Task instructions
The expected output is the first line of the data below and every line after it, up to and including the line containing "Двустайни апартаменти в София (37, 1885)", each reproduced exactly.

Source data
[Start of Attachment]

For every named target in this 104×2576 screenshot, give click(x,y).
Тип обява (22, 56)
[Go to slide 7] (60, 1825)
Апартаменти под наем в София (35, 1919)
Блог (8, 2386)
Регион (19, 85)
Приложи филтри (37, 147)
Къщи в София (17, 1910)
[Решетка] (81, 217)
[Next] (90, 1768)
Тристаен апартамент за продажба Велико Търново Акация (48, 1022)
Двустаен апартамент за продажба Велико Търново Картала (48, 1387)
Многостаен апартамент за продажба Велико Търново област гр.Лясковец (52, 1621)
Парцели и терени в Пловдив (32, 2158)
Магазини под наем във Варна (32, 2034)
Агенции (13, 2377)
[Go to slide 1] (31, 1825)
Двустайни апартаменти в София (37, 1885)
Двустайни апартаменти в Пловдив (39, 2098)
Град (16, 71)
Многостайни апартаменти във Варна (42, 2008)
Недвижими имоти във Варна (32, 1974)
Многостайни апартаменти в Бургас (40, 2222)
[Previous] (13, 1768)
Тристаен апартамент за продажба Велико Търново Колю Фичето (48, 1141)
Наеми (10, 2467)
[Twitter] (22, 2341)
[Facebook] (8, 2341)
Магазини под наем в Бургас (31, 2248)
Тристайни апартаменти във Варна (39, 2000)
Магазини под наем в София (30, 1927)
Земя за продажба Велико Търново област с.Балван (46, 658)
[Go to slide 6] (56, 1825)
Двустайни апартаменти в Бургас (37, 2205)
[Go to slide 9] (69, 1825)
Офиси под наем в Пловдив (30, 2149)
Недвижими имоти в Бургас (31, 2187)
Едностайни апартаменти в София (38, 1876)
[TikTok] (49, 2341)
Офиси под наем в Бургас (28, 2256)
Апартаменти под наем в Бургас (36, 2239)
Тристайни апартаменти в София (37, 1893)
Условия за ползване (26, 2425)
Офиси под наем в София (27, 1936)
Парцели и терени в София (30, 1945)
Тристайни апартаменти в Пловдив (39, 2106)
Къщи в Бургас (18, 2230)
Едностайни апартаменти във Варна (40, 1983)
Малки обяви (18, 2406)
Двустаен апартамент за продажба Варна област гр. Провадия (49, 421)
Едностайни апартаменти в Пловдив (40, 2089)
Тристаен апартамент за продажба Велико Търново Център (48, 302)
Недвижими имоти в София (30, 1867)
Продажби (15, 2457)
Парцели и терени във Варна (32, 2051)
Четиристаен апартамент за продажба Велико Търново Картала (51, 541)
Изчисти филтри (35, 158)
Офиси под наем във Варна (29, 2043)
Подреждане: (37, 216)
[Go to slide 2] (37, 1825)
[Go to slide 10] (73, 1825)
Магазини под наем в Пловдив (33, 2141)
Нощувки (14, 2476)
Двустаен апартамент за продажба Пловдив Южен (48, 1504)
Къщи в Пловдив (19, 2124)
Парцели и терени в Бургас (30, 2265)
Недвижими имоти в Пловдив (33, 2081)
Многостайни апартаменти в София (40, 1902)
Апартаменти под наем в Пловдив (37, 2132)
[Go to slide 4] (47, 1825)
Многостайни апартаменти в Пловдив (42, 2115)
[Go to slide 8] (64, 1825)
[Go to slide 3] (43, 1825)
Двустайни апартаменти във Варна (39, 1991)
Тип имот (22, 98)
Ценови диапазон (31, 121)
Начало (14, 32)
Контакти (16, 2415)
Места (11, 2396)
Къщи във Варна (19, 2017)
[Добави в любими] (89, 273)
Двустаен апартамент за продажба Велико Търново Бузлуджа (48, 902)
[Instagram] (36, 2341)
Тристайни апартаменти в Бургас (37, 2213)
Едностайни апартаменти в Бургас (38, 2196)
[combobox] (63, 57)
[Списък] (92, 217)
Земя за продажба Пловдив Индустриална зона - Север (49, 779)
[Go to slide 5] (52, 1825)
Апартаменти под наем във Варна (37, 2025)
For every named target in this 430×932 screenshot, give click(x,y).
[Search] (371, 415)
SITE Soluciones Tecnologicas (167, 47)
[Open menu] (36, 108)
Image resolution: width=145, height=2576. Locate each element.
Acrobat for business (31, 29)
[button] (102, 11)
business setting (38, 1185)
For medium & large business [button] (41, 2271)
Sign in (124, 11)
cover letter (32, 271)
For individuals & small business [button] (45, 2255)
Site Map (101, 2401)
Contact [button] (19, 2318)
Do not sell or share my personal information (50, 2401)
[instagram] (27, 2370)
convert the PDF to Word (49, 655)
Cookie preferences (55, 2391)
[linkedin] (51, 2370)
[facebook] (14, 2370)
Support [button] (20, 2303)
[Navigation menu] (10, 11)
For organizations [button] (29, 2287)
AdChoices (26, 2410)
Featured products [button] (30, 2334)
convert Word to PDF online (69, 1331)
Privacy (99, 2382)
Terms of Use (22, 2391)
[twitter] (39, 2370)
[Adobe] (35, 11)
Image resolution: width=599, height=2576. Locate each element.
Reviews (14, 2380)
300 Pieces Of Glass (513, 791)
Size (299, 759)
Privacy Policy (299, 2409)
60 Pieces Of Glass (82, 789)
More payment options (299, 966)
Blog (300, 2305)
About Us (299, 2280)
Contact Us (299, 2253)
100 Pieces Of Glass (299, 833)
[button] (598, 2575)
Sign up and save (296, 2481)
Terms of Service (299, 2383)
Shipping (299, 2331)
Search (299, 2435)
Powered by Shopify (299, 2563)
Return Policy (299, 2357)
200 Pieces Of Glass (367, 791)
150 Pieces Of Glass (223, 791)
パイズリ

[End of Attachment]

Answer to the exercise
For every named target in this 104×2576 screenshot, give click(x,y).
Тип обява (22, 56)
[Go to slide 7] (60, 1825)
Апартаменти под наем в София (35, 1919)
Блог (8, 2386)
Регион (19, 85)
Приложи филтри (37, 147)
Къщи в София (17, 1910)
[Решетка] (81, 217)
[Next] (90, 1768)
Тристаен апартамент за продажба Велико Търново Акация (48, 1022)
Двустаен апартамент за продажба Велико Търново Картала (48, 1387)
Многостаен апартамент за продажба Велико Търново област гр.Лясковец (52, 1621)
Парцели и терени в Пловдив (32, 2158)
Магазини под наем във Варна (32, 2034)
Агенции (13, 2377)
[Go to slide 1] (31, 1825)
Двустайни апартаменти в София (37, 1885)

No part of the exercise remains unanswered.